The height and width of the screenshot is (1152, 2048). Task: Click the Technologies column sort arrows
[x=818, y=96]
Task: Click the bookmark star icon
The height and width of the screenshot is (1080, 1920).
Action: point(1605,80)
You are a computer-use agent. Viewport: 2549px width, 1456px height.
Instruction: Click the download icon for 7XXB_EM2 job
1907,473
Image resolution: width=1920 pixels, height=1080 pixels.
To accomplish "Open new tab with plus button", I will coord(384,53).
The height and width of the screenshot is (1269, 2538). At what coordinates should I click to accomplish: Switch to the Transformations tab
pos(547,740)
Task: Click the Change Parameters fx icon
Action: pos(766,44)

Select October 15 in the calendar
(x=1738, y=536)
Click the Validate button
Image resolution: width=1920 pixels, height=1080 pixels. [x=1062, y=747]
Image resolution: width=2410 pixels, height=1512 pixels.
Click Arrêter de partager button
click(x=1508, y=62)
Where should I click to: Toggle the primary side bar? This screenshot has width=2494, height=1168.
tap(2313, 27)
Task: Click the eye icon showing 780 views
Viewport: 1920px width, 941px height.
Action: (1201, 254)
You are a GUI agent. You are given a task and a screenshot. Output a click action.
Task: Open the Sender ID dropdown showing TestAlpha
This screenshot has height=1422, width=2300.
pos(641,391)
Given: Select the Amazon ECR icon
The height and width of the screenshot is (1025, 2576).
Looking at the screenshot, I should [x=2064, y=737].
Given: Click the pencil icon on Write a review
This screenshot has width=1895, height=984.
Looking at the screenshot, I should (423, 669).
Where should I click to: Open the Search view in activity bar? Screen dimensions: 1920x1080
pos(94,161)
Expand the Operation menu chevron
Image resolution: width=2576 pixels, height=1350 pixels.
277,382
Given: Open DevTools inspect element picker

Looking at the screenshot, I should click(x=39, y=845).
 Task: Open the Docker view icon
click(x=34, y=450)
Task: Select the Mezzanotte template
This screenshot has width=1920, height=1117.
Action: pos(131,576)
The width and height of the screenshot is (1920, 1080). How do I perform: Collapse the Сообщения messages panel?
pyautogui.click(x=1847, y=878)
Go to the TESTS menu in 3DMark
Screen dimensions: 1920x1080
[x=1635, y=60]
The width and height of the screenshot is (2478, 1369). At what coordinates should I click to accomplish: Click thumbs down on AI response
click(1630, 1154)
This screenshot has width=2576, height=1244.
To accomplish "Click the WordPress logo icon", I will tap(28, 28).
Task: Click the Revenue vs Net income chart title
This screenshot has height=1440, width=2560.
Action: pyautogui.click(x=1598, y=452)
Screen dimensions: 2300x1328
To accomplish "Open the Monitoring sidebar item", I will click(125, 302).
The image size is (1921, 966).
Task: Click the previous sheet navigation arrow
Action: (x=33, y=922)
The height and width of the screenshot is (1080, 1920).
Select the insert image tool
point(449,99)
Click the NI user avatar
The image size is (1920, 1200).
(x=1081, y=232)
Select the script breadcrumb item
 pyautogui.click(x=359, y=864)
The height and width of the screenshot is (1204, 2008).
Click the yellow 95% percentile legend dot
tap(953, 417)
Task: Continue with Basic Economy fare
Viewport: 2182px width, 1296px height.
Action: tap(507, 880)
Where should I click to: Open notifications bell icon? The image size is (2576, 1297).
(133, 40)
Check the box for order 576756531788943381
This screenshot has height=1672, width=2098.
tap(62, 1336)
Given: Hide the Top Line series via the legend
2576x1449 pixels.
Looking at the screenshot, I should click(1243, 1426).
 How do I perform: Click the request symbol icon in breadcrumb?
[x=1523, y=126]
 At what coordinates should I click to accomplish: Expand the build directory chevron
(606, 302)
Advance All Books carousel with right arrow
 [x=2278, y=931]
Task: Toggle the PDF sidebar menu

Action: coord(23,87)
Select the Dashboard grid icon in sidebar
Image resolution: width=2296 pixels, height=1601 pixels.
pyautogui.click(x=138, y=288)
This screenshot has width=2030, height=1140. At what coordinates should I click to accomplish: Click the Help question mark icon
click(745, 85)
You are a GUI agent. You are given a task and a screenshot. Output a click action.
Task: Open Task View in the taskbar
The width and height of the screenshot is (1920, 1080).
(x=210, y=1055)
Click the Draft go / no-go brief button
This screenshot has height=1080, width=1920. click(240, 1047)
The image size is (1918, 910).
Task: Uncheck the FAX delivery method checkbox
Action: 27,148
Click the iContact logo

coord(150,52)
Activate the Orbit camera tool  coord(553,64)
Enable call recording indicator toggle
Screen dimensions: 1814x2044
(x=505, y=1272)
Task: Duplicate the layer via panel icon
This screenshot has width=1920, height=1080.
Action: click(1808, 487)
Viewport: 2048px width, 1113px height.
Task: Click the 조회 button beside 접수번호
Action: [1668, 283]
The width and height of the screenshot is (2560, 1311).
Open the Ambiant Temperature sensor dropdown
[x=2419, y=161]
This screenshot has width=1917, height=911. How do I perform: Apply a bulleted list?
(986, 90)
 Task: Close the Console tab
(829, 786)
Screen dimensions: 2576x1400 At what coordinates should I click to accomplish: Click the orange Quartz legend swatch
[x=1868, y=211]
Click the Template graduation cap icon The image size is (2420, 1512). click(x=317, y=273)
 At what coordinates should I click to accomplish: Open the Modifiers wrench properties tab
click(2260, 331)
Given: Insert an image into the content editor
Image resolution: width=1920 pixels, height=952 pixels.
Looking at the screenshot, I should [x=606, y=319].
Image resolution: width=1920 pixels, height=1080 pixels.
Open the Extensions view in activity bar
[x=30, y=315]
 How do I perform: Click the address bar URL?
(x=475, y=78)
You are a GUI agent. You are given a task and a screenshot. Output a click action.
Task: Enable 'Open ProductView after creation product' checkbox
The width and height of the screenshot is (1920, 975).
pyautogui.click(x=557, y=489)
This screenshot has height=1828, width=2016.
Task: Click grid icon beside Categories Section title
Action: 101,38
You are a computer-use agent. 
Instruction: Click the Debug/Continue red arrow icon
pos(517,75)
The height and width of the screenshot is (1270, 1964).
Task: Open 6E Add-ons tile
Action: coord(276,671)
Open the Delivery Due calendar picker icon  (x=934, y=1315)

- [Exercise aim]
Every single record is to be set down again, unaltered.

- [Result for this exercise]
The height and width of the screenshot is (1152, 2048). Task: Click the Technologies column sort arrows
[x=818, y=96]
Task: Click the bookmark star icon
The height and width of the screenshot is (1080, 1920).
Action: point(1605,80)
You are a computer-use agent. Viewport: 2549px width, 1456px height.
Instruction: Click the download icon for 7XXB_EM2 job
1907,473
Image resolution: width=1920 pixels, height=1080 pixels.
To accomplish "Open new tab with plus button", I will coord(384,53).
The height and width of the screenshot is (1269, 2538). At what coordinates should I click to accomplish: Switch to the Transformations tab
pos(547,740)
Task: Click the Change Parameters fx icon
Action: pos(766,44)

Select October 15 in the calendar
(x=1738, y=536)
Click the Validate button
Image resolution: width=1920 pixels, height=1080 pixels. [x=1062, y=747]
Image resolution: width=2410 pixels, height=1512 pixels.
Click Arrêter de partager button
click(x=1508, y=62)
Where should I click to: Toggle the primary side bar? This screenshot has width=2494, height=1168.
tap(2313, 27)
Task: Click the eye icon showing 780 views
Viewport: 1920px width, 941px height.
Action: (1201, 254)
You are a GUI agent. You are given a task and a screenshot. Output a click action.
Task: Open the Sender ID dropdown showing TestAlpha
This screenshot has height=1422, width=2300.
pos(641,391)
Given: Select the Amazon ECR icon
The height and width of the screenshot is (1025, 2576).
Looking at the screenshot, I should [x=2064, y=737].
Given: Click the pencil icon on Write a review
This screenshot has width=1895, height=984.
Looking at the screenshot, I should (423, 669).
Where should I click to: Open the Search view in activity bar? Screen dimensions: 1920x1080
pos(94,161)
Expand the Operation menu chevron
Image resolution: width=2576 pixels, height=1350 pixels.
277,382
Given: Open DevTools inspect element picker

Looking at the screenshot, I should click(x=39, y=845).
 Task: Open the Docker view icon
click(x=34, y=450)
Task: Select the Mezzanotte template
This screenshot has width=1920, height=1117.
Action: pos(131,576)
The width and height of the screenshot is (1920, 1080). How do I perform: Collapse the Сообщения messages panel?
pyautogui.click(x=1847, y=878)
Go to the TESTS menu in 3DMark
Screen dimensions: 1920x1080
[x=1635, y=60]
The width and height of the screenshot is (2478, 1369). At what coordinates should I click to accomplish: Click thumbs down on AI response
click(1630, 1154)
This screenshot has width=2576, height=1244.
To accomplish "Click the WordPress logo icon", I will tap(28, 28).
Task: Click the Revenue vs Net income chart title
This screenshot has height=1440, width=2560.
Action: pyautogui.click(x=1598, y=452)
Screen dimensions: 2300x1328
To accomplish "Open the Monitoring sidebar item", I will click(125, 302).
The image size is (1921, 966).
Task: Click the previous sheet navigation arrow
Action: (x=33, y=922)
The height and width of the screenshot is (1080, 1920).
Select the insert image tool
point(449,99)
Click the NI user avatar
The image size is (1920, 1200).
(x=1081, y=232)
Select the script breadcrumb item
 pyautogui.click(x=359, y=864)
The height and width of the screenshot is (1204, 2008).
Click the yellow 95% percentile legend dot
tap(953, 417)
Task: Continue with Basic Economy fare
Viewport: 2182px width, 1296px height.
Action: tap(507, 880)
Where should I click to: Open notifications bell icon? The image size is (2576, 1297).
(133, 40)
Check the box for order 576756531788943381
This screenshot has height=1672, width=2098.
tap(62, 1336)
Given: Hide the Top Line series via the legend
2576x1449 pixels.
Looking at the screenshot, I should click(1243, 1426).
 How do I perform: Click the request symbol icon in breadcrumb?
[x=1523, y=126]
 At what coordinates should I click to accomplish: Expand the build directory chevron
(606, 302)
Advance All Books carousel with right arrow
 [x=2278, y=931]
Task: Toggle the PDF sidebar menu

Action: coord(23,87)
Select the Dashboard grid icon in sidebar
Image resolution: width=2296 pixels, height=1601 pixels.
pyautogui.click(x=138, y=288)
This screenshot has width=2030, height=1140. At what coordinates should I click to accomplish: Click the Help question mark icon
click(745, 85)
You are a GUI agent. You are given a task and a screenshot. Output a click action.
Task: Open Task View in the taskbar
The width and height of the screenshot is (1920, 1080).
(x=210, y=1055)
Click the Draft go / no-go brief button
This screenshot has height=1080, width=1920. click(240, 1047)
The image size is (1918, 910).
Task: Uncheck the FAX delivery method checkbox
Action: 27,148
Click the iContact logo

coord(150,52)
Activate the Orbit camera tool  coord(553,64)
Enable call recording indicator toggle
Screen dimensions: 1814x2044
(x=505, y=1272)
Task: Duplicate the layer via panel icon
This screenshot has width=1920, height=1080.
Action: click(1808, 487)
Viewport: 2048px width, 1113px height.
Task: Click the 조회 button beside 접수번호
Action: [1668, 283]
The width and height of the screenshot is (2560, 1311).
Open the Ambiant Temperature sensor dropdown
[x=2419, y=161]
This screenshot has width=1917, height=911. How do I perform: Apply a bulleted list?
(986, 90)
 Task: Close the Console tab
(829, 786)
Screen dimensions: 2576x1400 At what coordinates should I click to accomplish: Click the orange Quartz legend swatch
[x=1868, y=211]
Click the Template graduation cap icon The image size is (2420, 1512). click(x=317, y=273)
 At what coordinates should I click to accomplish: Open the Modifiers wrench properties tab
click(2260, 331)
Given: Insert an image into the content editor
Image resolution: width=1920 pixels, height=952 pixels.
Looking at the screenshot, I should [x=606, y=319].
Image resolution: width=1920 pixels, height=1080 pixels.
Open the Extensions view in activity bar
[x=30, y=315]
 How do I perform: Click the address bar URL?
(x=475, y=78)
You are a GUI agent. You are given a task and a screenshot. Output a click action.
Task: Enable 'Open ProductView after creation product' checkbox
The width and height of the screenshot is (1920, 975).
pyautogui.click(x=557, y=489)
This screenshot has height=1828, width=2016.
Task: Click grid icon beside Categories Section title
Action: 101,38
You are a computer-use agent. 
Instruction: Click the Debug/Continue red arrow icon
pos(517,75)
The height and width of the screenshot is (1270, 1964).
Task: Open 6E Add-ons tile
Action: coord(276,671)
Open the Delivery Due calendar picker icon  (x=934, y=1315)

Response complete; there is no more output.